To call the nested_error function you have to carefully select the correct columns of the nested data.

``````errors <- models %>%
mutate(training_error_1 = nested_error(predictor = map(test, `[`, c("X1", "X2", "X3")), model = mod_1, val = map(test, `[`, "y")),
validation_error_1 = nested_error(predictor = map(cv, `[`, c("X1", "X2", "X3")), model = mod_1, val = map(cv, `[`, "y")),
training_error_2 = nested_error(predictor = map(test, `[`, c("X1", "X2", "X3")), model = mod_2, val = map(test, `[`, "y")),
validation_error_2 = nested_error(predictor = map(cv, `[`, c("X1", "X2", "X3")), model = mod_2, val = map(cv, `[`, "y")))
errors
``````
```## Source: local data frame [8 x 9]
##
##   num_row              test                 cv   mod_1   mod_2
##     (dbl)             (chr)              (chr)   (chr)   (chr)
## 1    1000 <tbl_df [1000,4]> <tbl_df [20000,4]> <S3:lm> <S3:lm>
## 2    2000 <tbl_df [2000,4]> <tbl_df [20000,4]> <S3:lm> <S3:lm>
## 3    3000 <tbl_df [3000,4]> <tbl_df [20000,4]> <S3:lm> <S3:lm>
## 4    4000 <tbl_df [4000,4]> <tbl_df [20000,4]> <S3:lm> <S3:lm>
## 5    5000 <tbl_df [5000,4]> <tbl_df [20000,4]> <S3:lm> <S3:lm>
## 6    6000 <tbl_df [6000,4]> <tbl_df [20000,4]> <S3:lm> <S3:lm>
## 7    7000 <tbl_df [7000,4]> <tbl_df [20000,4]> <S3:lm> <S3:lm>
## 8    8000 <tbl_df [8000,4]> <tbl_df [20000,4]> <S3:lm> <S3:lm>
## Variables not shown: training_error_1 (dbl), validation_error_1 (dbl),
##   training_error_2 (dbl), validation_error_2 (dbl)
```

What you end up with is the root mean squared error for the training and cross validation sets for each model neatly stored in a data frame.

Finally you can plot the learning curves.

``````bind_rows(errors %>%
select(num_row, training_error_1, validation_error_1) %>%
gather("type", "error", 2:3) %>%
mutate(type = gsub(pattern = "_1", replacement = "", x = type),
mod = "model 1"),
errors %>%
select(num_row, training_error_2, validation_error_2) %>%
gather("type", "error", 2:3) %>%
mutate(type = gsub(pattern = "_2", replacement = "", x = type),
mod = "model 2")) %>%
ggplot(aes(x = num_row, y = error, col = factor(mod))) +
xlab("training set size") +
ylab("Mean Squared error") +
ggtitle("Learning curve") +
geom_line(stat="smooth", method = "auto", aes(linetype = factor(type))) +
expand_limits(y = 0, x = 0) +
geom_point(shape = 1, size = 2) +
scale_colour_brewer(palette = "Dark2") +
labs(linetype = "Type of error", col = "Model")
``````

Introduction to learning curves by the example.

The function of model 1 is \(y \~ X1*X2*X3\) and the validation and training error both converge to 2. That’s great because the error of 2 is the random noise that can’t be modeled, this shows that the model is complex enough to discribe the data and that more training data will improve the validation error untill it reaches the training error.

The function of model 2 is \(y \~ X1\).

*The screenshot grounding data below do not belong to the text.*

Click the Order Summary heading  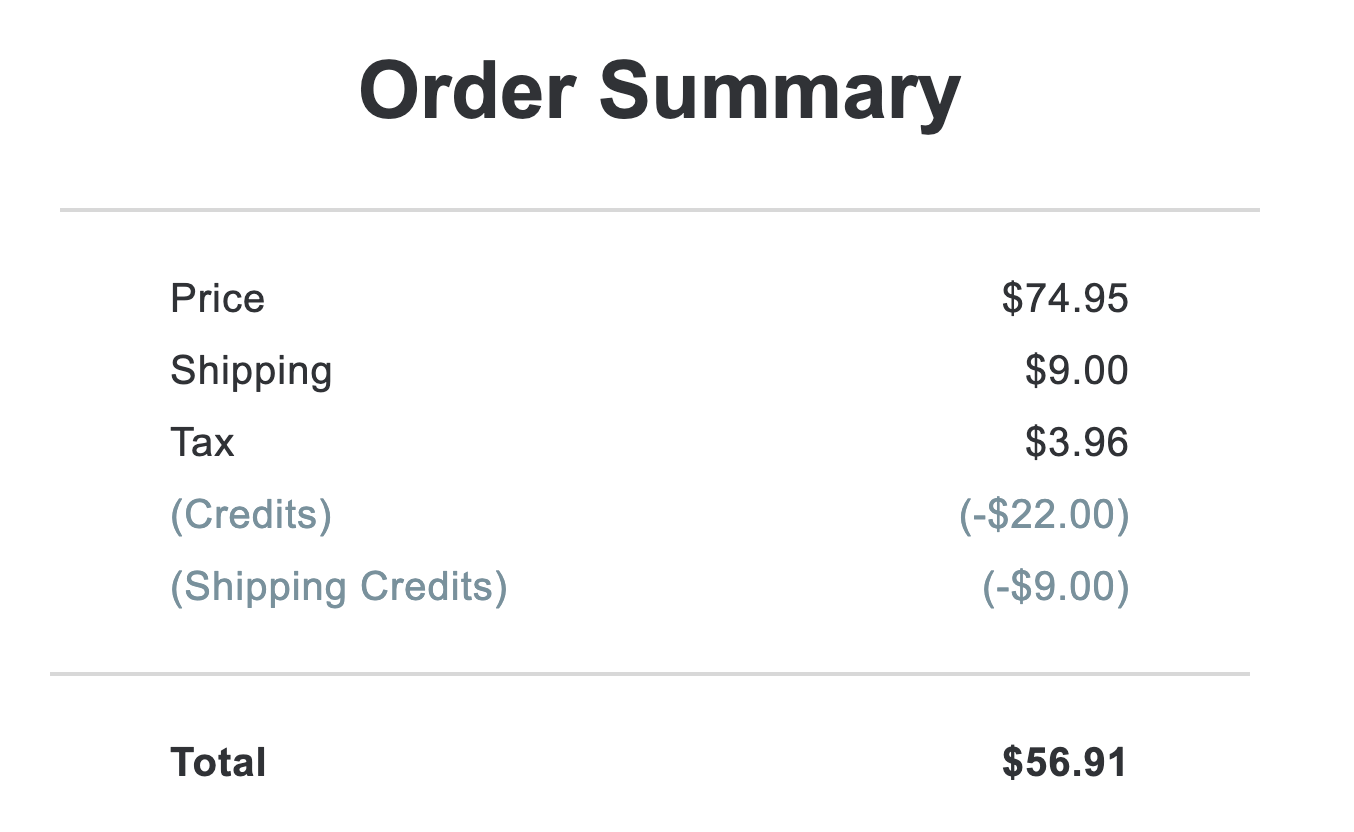click(x=660, y=93)
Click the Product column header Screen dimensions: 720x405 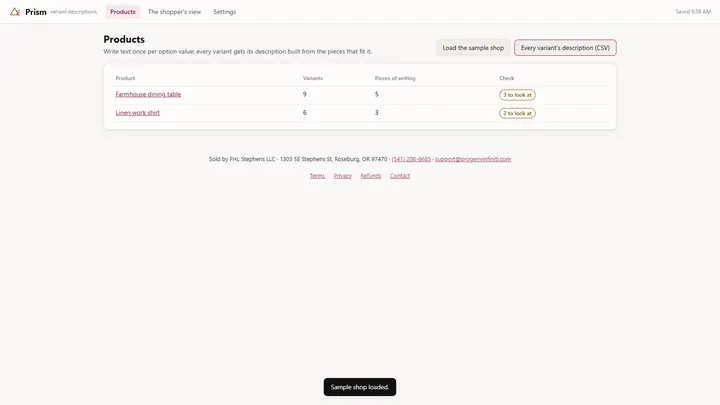[x=125, y=78]
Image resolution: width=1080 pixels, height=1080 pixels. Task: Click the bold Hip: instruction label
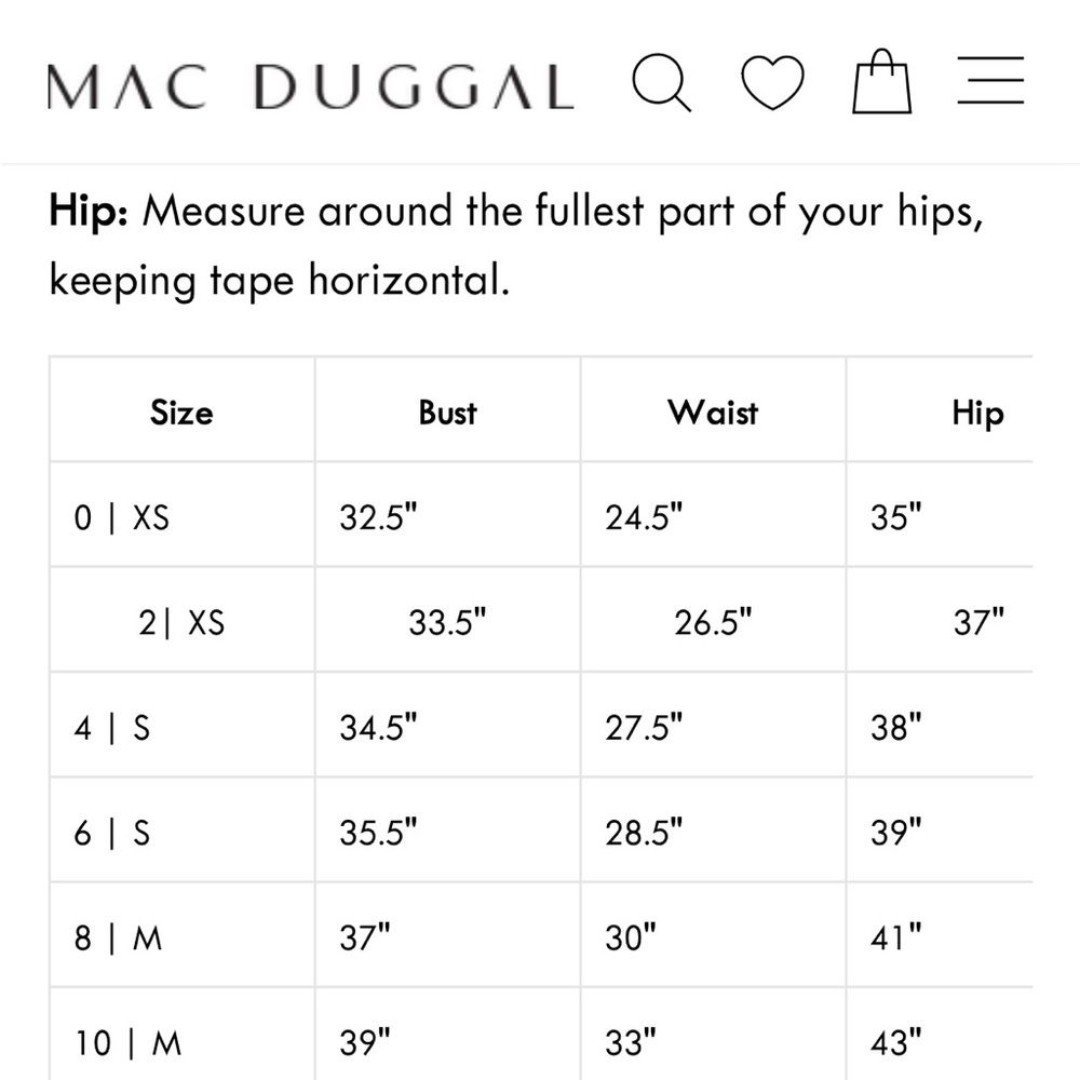tap(88, 211)
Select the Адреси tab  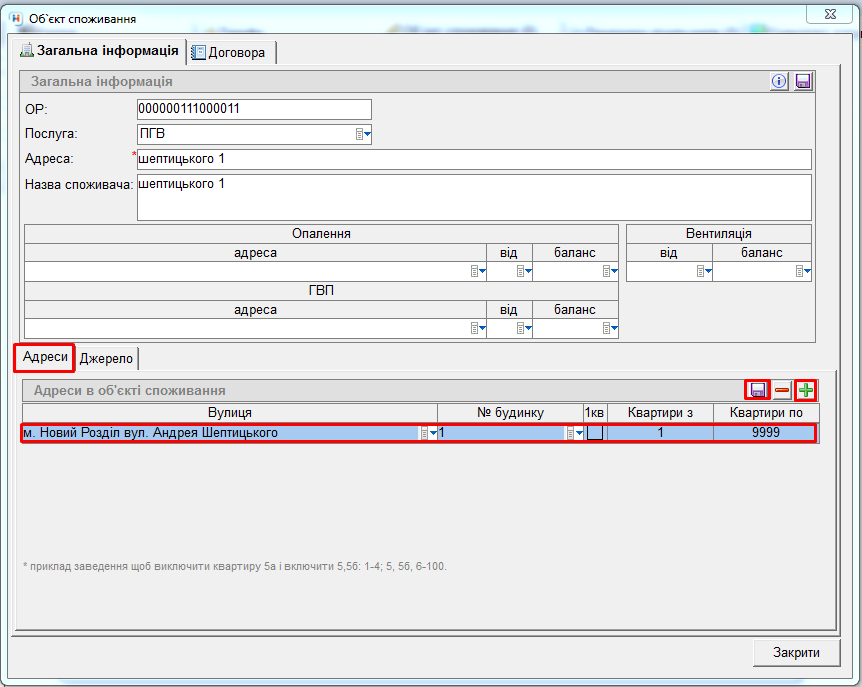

Only looking at \(X1\) will never be enough to explain the part of our function that adds 10 when \$X1 = X2. The model is too simple and it will adjust the seemingly random +10 in it’s linear model and produce a larger error that can’t be fixed by adding more data. More data doesn’t always help, and learning curves are a great visual tool for that.